Lumbar Disc Bulge and Herniation
Symptoms by body part:
Lumbar Spine (Lower-Middle-Back)
- Acute Pain
Lumbar Paraspinal (Lower-Side-Back)
- Dermatomal changes (numbness, tingling or pain along a traceable line)
Disc injuries are a common, yet painful occurrence. Patients often complain of shooting pain, numbness/tingling and extreme localized discomfort in the lower back and buttock regions. Many people are driven toward conventional treatments like drugs or surgery to alleviate their pain, but there are other options. Conservative care through Chiropractic Neurology is a great option for many patients that wish to avoid surgery. If that fails, surgery is then warranted.
Chiropractic Neurology care allows us to properly diagnose the cause of your pain and alleviate it, using advanced diagnosis and treatment methods. We are able to rehabilitate the disc injury directly without masking symptoms or causing additional issues, as is a possible complication with surgery. Many surgeons will recommend conservative care before considering surgery, which allows for better results on both ends. However, many situations occur where surgery is appropriate and an excellent method of treatment. For this reason, we always work with your primary care physician, orthopedic and neurosurgeons to provide you the best possible outcome.
The question arises, when is it appropriate? A conservative approach is often recommended as long as you can tolerate your present state of pain. Mayo clinic states that, "Most people who have a herniated disk don't need surgery to correct the problem." Our care is not painful, and patients often notice a dramatic difference within a relatively short period of time. Pharmaceuticals are an excellent short-term option to deal with the inflammation involved with muscle tension and pain during this phase of conservative care.
- Sciatic Pain (pain down the leg)
- Pain in the buttock region
- Lower back pain
- Tingling/Numbness or weakness in a leg or both legs
- Increased pain during sitting
- Increased pain going from a sit to stand position
- Increased pain when standing for prolonged periods of time
- Increased pain in the morning
- Pain when sneezing or coughing
How does a disc herniation or bulge occur?
First, it is important to understand the physiology of a disc herniation. A disc can herniate if a tremendous amount of compression, or rotational pressure occurs, literally tearing the outer fibers of the disc, the annulus fibrosus, and allowing the nucleus pulposus, or inner contents, to herniate, or protrude. However, this acute, traumatic injury is less common as discs are incredibly resilient structures. It is more common for a disc herniation to be preceeded by a chronic rotational or linear restriction of the spinal segments. This causes a bulge to form slowly over time, due to the multiple microtraumas that occur causing a weakening of the outer fibers, eventually leading to complete tearing of the disc. This doesn't always happen, and can often maintain itself as a only a slight bulge, often creating pain and discomfort as well. Think of an ice cream sandwich, squeeze down on one side of it and watch as the other side bulges out. The cookie parts are the restricted vertebrae of your spine and the ice cream part is the disc that bulges or may herniate.
How does it heal?
In order for a herniation or bulge to heal, we need to improve disc motion. The inner contents of the disc do not receive blood supply in the same way as other parts of the body do, so it must get its nutrients through diffusion, or motion, as in a vacuum effect, known as imbibition. Through motion, the disc is able to imbibe, or drink in nutrients from the blood vessels, which are located in the outer ring of the disc, by creating a pressurized pumping action. However, as stated earlier, if the vertebrae are restricted, or not moving, the disc is not able acquire nutrients and cannot heal appropriately. A disc herniation is similar to a cut in your skin. It is a fissure that has occurred, leaking contents. The major difference is in how they heal. The cut in your skin has blood flow to carry nutrients, but the disc must have motion to imbibe its healing contents.

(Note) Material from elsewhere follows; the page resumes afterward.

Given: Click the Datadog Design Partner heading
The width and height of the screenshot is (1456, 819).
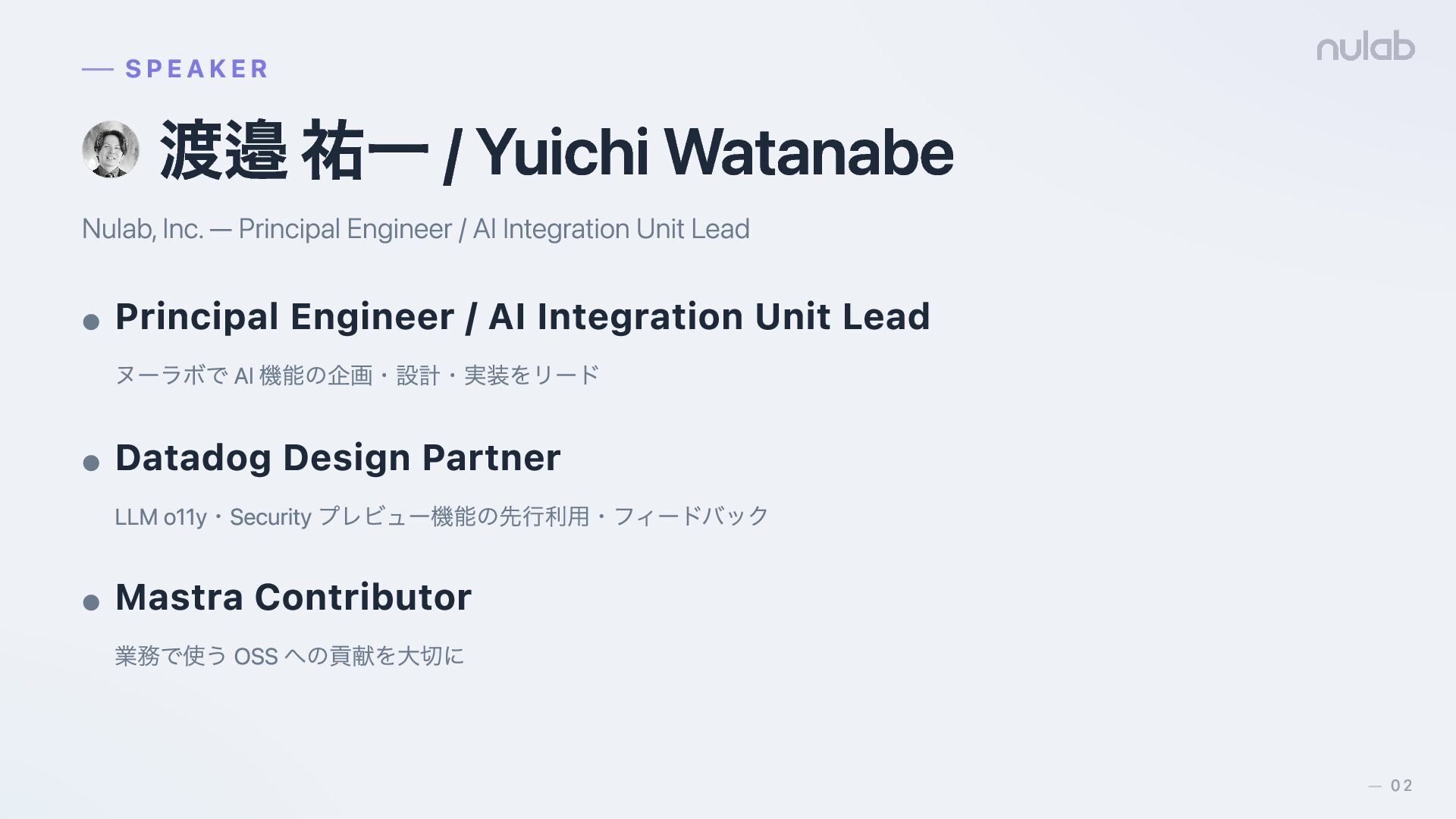Looking at the screenshot, I should [338, 458].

What will Chiropractic and Functional Neurology accomplish?
After diagnosing the disc herniation in question, usually through MRI, neurological and physical examination, we can then determine where the affected areas are located. The process initially starts mildly, and is intended to regain motion into the spine and disc. Specialized adjustments that do not create rotation are applied to reduce restrictions in the vertebrae. This allows the disc to begin the motion process. An advanced lumbar spinal decompression machine is used to create the vacuum effect described earlier, providing motion and nutrients into the disc, reducing compression forces of the vertebrae and allowing normal disc function.Muscular and Neurological retraining are achieved through therapies such as Electrical Muscle Stimulation, Chiropractic adjustments, Proprioceptive Neuro-facilitative stretching, cross-cord inhibition and Low Level Laser Therapy. After the patient has shown improvement, strengthening and neurological retraining will be emphasized to reconnect the peripheral and central nervous system control over the tissues in that region.